Another obvious answer is angel investors with prominent personal brands. As angel investors develop broader reputations for selecting winners, out-of-state institutional capital can leverage them to reduce the search costs of exploring other markets.
So, is raising a Series A outside of Silicon Valley and NYC really hard? Absolutely. Then why the reason for optimism? Because every single variable/dynamic mentioned above is improving, and at an accelerated pace. Founders are finding each other and communicating directly, sharing accurate information about the investor community and other market players; aided by modern networking and communication tools. Local angels and entrepreneurs are actively using those same tools to expand their networks far beyond their local ecosystem. Tools for long-distance communication and investor relations are maturing. And accelerators and prominent angels are increasingly becoming curation mechanisms leveraged by institutional investors to reduce search costs and explore new markets.

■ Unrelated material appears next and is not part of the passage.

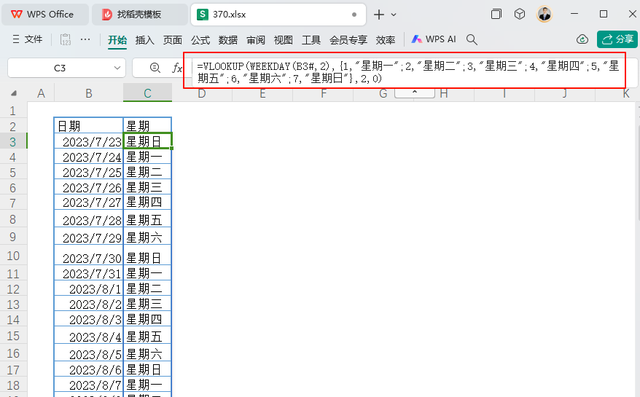
Task: Click the cloud sync icon
Action: coord(582,39)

We are certainly seeing all of this happening at an increasing rate in our work in the market. As additional funds that are more comfortable operating in the new environment pop up, and as geographic barriers are reduced for capital flows, the more established players are increasingly more concerned with their brands and reputation. Instead of a “scarcity culture,” an open, transparent market culture favors investors that deliver real value and build durable, authentic brands.
Raising local and out-of-state institutional capital, and ensuring you’re working with good people, is still extremely hard if you’re not in a top-tier ecosystem. And speaking as ‘just’ a lawyer, I don’t want to minimize that fact in any way. But the truth is that it’s also never been easier, and the core trends suggest it will keep getting better.